**演習の要件**
#1 出屋敷駅周辺と美代子を扱った抜粋のうち、「美代子は川辺にある連れ込み宿を借りて」で始まる文について、美代子の行動として述べられているものをすべて列挙せよ。
#2 出屋敷駅周辺と美代子を扱った抜粋について、最後の文に続く本文を記述せよ。

**読解用抜粋**
►

再び彼女は独り身となり、今度は尼崎南部の中心地のひとつ出屋敷駅周辺に出没するようになった。このあたりは売春宿や連れ込み宿があり、夜になると酒臭い労働者たちであふれ返った。美代子は川辺にある連れ込み宿を借りて手下の女三人を雇い、行き交う男たちに声をかけては売春を斡旋していた。前出の同級生はたまたま川の近くで美代子に声をかけられ、「安うしとくで」と言われたらしい。
もし彼女が容姿に自信があり、男にこびる術を知っていたら自ら体を売っていたかもしれない。だが、彼女は十代半ばで自分に女としての魅力がないことを認め、他人の体で春を売る道を選んだ。

◄

**提供資料**
►

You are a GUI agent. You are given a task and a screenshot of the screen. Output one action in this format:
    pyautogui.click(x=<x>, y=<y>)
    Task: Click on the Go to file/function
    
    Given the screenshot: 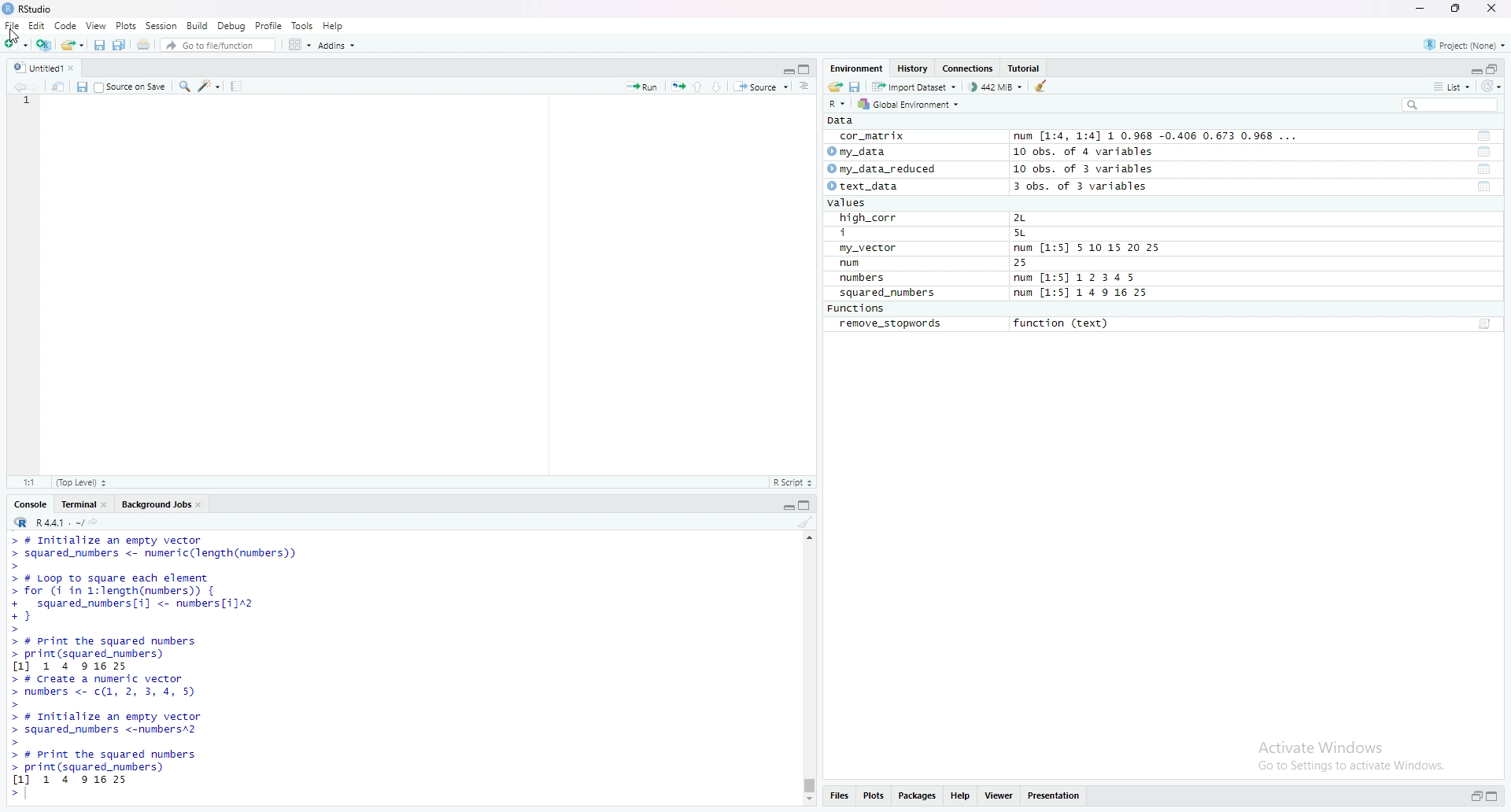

◄

**演習への解答**
#1
- 川辺にある連れ込み宿を借りた
- 手下の女三人を雇った
- 行き交う男たちに声をかけた
- 売春を斡旋していた

#2
幼い頃から母のしていた夜の商売や父の遊郭での放蕩を見てきた影響もあった。十九歳の時、彼女は十六歳の少女に対する売春強要で逮捕されている。
美代子は二十歳を越えて、気の弱い同級生と二度目の結婚をしたが、これもまた長続きしなかった。連日のように仲間を家に引き込んでは深夜まで騒ぎつづけていたため、出ていかれてしまったのだ。
この二度目の離婚は、彼女の胸に一生残る傷を与えたようだ。彼女はその後一度も正式な結婚をせず、幼馴染との関係も絶ち、地下の世界に潜り込んでしまうのである。